Yet none of this would have been known about in 1953, or, if it had, would have been considered quite harmless. After all, the top brass in Whitehall was unaware at this time of Blunt’s treachery (although I contend that White and Liddell, and maybe Petrie, knew about it), and Burgess had mixed and worked with all manner of prominent persons – all of whom rapidly tried to distance themselves from any possible contamination by the renegade and rake. Moreover, Liddell had not recruited Burgess to MI5, even though he had wanted to, but been talked out of it by John Curry. John Costello, in his multipage assault on Liddell in Mask of Treachery, lists a number of ‘errors’ in Liddell’s behavior that raise ‘serious questions about Liddell’s competency, bad luck, or treachery’, but most of these would not have been known by the members of the Appointments Board, and the obvious mistakes (such as oversights in vetting for Klaus Fuchs) were not the responsibility of Liddell alone. He simply was not strong enough to have acted independently in protecting such persons.

Thus it is safe to assume that Liddell was rightly overlooked in 1953 because he was not leadership material, not because of his questionable associations. White was, on the other hand, a smoother operator. He had enjoyed a more enterprising career, having been posted to SHAEF at the end of 1944, and spent the best part of eighteen months in counter-intelligence in Germany, under General Eisenhower and Major-General Kenneth Strong, before touring the Commonwealth. (Strong was in fact another candidate for the MI5 leadership: White told his biographer that he noted Strong’s lack of interest in non-military intelligence.) He knew how to handle the mandarins, and sold himself well. As Bower wrote, in his biography of White, The Perfect English Spy: “The qualities required of an intelligence chief were evident: balance, clarity, judgment, credibility, honesty, cool management in the face of crisis, and the ability to convey to his political superiors in a relaxed manner the facts which demonstrated the importance of intelligence.” Malcolm Muggeridge was less impressed: “Dear old Dick White”, he said to Andrew Boyle, “‘the schoolmaster’. I just can’t believe it.”

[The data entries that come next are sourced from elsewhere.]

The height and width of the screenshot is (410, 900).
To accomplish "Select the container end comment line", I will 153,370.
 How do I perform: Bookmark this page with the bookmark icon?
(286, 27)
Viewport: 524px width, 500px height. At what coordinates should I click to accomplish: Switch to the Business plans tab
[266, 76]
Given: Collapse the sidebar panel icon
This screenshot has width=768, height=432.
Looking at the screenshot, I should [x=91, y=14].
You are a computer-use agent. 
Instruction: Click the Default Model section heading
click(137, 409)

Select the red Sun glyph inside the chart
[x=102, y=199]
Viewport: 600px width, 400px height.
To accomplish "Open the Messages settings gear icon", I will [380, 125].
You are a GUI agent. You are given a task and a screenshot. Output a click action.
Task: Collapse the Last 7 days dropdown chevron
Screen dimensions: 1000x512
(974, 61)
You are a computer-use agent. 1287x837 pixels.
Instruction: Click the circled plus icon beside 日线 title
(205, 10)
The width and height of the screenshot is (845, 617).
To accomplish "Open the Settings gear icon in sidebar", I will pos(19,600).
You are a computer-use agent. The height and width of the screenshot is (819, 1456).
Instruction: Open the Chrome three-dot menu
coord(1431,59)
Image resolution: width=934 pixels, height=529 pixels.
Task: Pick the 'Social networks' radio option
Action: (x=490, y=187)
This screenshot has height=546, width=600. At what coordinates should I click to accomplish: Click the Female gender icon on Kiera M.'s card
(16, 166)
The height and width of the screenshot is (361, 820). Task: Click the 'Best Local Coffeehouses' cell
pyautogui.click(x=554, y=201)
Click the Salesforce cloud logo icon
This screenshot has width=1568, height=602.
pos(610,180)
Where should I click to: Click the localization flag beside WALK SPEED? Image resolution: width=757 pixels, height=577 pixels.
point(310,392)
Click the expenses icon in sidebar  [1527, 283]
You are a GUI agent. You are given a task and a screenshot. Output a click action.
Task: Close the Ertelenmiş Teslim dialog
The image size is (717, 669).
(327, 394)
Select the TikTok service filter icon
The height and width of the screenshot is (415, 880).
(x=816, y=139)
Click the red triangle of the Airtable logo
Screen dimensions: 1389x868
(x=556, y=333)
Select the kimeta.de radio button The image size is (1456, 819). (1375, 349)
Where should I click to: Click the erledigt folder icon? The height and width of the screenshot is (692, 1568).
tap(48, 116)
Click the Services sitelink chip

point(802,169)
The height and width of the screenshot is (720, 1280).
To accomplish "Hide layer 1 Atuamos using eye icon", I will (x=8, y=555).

White was thus able to bury the embarrassments of two years before, when he and Liddell had convinced Sillitoe to lie to Premier Attlee over the Fuchs fiasco, and he had also somehow persuaded the Appointments Committee that he was not to blame for the Burgess/Maclean disaster. This was an astounding performance, as only eighteen months earlier, in a very detailed memorandum, White had called for the Philby inquiry to be called off, only to face a strong criticism from Sir William Strang, the permanent under-secretary at the Foreign Office since 1949, who was also on the Selection Committee. Yet White had previously clashed with Strang when the latter held back secret personal files. They shared similar convictions of misplaced institutional loyalty: Strang could not believe that there could be spies in the Diplomatic Service, while White refused to accept that there could be such among the officers of the intelligence corps.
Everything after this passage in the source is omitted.